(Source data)
◇ ◇ ◇

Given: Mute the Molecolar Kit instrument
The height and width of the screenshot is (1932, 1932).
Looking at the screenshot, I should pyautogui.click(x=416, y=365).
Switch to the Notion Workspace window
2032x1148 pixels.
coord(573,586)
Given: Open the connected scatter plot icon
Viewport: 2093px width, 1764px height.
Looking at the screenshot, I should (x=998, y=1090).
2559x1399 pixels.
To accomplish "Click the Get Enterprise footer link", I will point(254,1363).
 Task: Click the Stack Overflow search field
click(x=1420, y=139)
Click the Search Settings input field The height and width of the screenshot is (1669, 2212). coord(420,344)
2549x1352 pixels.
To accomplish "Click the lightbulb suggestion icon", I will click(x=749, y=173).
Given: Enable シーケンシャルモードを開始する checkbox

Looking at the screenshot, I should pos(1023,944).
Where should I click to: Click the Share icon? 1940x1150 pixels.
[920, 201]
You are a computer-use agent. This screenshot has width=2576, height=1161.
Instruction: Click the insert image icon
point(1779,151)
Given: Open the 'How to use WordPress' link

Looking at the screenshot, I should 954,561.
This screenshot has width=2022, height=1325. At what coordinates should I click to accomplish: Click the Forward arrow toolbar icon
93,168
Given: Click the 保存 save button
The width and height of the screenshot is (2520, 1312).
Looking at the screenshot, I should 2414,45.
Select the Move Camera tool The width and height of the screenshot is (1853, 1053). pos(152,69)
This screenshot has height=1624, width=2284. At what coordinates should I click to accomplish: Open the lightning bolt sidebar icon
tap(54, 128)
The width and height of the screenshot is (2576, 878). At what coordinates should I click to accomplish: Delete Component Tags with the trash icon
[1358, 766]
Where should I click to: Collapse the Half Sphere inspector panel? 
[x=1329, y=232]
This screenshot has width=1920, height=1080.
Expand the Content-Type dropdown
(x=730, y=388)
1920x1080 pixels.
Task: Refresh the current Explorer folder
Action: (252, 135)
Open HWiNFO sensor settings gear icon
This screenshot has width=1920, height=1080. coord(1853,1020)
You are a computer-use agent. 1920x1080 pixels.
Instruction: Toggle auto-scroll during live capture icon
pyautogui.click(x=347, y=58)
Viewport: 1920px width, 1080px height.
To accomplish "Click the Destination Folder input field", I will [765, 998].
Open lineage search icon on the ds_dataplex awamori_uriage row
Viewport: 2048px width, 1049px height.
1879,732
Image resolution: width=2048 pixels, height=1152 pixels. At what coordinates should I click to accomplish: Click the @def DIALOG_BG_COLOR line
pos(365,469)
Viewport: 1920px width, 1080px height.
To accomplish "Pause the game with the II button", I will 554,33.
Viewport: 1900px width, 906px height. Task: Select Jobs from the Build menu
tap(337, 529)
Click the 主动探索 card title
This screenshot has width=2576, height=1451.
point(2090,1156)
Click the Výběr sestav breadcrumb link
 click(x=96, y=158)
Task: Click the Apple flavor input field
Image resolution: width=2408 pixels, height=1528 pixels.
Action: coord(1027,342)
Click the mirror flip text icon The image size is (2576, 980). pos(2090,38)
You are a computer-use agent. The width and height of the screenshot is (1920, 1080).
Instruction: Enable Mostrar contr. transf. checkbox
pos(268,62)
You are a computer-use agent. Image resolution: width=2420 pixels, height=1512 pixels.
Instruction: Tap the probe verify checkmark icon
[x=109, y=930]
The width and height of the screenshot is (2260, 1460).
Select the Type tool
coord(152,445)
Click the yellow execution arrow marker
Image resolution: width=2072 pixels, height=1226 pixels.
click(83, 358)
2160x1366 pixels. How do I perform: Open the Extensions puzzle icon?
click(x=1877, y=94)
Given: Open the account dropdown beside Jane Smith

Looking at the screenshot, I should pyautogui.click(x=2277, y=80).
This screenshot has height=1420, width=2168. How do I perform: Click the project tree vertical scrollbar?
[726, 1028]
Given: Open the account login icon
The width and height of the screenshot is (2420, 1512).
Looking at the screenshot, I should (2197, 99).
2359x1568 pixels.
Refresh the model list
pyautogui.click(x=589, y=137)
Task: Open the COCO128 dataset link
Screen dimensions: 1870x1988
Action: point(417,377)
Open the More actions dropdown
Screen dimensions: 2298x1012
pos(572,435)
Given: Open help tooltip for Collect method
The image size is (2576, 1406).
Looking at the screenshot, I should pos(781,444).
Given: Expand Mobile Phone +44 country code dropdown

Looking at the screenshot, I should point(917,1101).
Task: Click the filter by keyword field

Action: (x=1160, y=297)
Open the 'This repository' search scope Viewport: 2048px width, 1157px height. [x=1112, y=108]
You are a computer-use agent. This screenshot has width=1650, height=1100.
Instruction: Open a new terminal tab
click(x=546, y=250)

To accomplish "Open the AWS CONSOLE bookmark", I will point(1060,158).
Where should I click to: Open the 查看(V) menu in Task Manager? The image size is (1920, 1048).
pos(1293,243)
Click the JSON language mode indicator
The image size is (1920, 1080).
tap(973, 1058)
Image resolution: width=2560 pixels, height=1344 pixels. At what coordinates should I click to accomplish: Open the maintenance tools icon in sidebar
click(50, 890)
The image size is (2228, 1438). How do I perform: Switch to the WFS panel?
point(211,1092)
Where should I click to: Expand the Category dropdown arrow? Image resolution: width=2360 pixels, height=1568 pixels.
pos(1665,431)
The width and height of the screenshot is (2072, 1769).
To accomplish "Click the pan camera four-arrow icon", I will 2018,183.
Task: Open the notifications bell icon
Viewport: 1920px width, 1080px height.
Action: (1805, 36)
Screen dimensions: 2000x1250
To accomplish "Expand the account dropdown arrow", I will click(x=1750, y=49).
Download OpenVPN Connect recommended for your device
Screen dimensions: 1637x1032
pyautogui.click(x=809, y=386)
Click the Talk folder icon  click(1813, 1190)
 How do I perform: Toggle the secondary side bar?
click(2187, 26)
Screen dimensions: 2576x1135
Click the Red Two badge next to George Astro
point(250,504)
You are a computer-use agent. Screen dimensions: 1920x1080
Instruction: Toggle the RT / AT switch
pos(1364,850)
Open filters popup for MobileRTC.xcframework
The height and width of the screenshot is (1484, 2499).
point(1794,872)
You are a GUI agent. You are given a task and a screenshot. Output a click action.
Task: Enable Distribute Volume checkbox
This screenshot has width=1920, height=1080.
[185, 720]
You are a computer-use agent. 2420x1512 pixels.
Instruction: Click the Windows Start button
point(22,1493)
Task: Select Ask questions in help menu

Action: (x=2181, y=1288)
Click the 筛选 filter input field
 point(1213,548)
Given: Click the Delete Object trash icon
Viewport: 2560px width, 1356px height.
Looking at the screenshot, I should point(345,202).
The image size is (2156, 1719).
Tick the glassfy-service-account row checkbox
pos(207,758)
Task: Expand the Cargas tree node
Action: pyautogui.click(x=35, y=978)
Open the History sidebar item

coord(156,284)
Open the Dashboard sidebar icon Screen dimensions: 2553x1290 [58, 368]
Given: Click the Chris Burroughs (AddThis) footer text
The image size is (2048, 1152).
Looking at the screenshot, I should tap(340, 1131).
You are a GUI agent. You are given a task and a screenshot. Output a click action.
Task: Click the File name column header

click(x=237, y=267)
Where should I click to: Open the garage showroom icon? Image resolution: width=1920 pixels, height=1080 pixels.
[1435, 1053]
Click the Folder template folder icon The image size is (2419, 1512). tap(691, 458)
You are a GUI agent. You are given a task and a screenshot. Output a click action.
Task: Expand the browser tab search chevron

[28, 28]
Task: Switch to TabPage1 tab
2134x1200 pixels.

◇ ◇ ◇

* [Problem description] Return exactly the lines above from the line that has "2032x1148 pixels." through the line that has "Select the Move", inclusive, and nothing else.

* [Task response]
2032x1148 pixels.
coord(573,586)
Given: Open the connected scatter plot icon
Viewport: 2093px width, 1764px height.
Looking at the screenshot, I should (x=998, y=1090).
2559x1399 pixels.
To accomplish "Click the Get Enterprise footer link", I will point(254,1363).
 Task: Click the Stack Overflow search field
click(x=1420, y=139)
Click the Search Settings input field The height and width of the screenshot is (1669, 2212). coord(420,344)
2549x1352 pixels.
To accomplish "Click the lightbulb suggestion icon", I will click(x=749, y=173).
Given: Enable シーケンシャルモードを開始する checkbox

Looking at the screenshot, I should pos(1023,944).
Where should I click to: Click the Share icon? 1940x1150 pixels.
[920, 201]
You are a computer-use agent. This screenshot has width=2576, height=1161.
Instruction: Click the insert image icon
point(1779,151)
Given: Open the 'How to use WordPress' link

Looking at the screenshot, I should 954,561.
This screenshot has width=2022, height=1325. At what coordinates should I click to accomplish: Click the Forward arrow toolbar icon
93,168
Given: Click the 保存 save button
The width and height of the screenshot is (2520, 1312).
Looking at the screenshot, I should 2414,45.
Select the Move Camera tool The width and height of the screenshot is (1853, 1053). pos(152,69)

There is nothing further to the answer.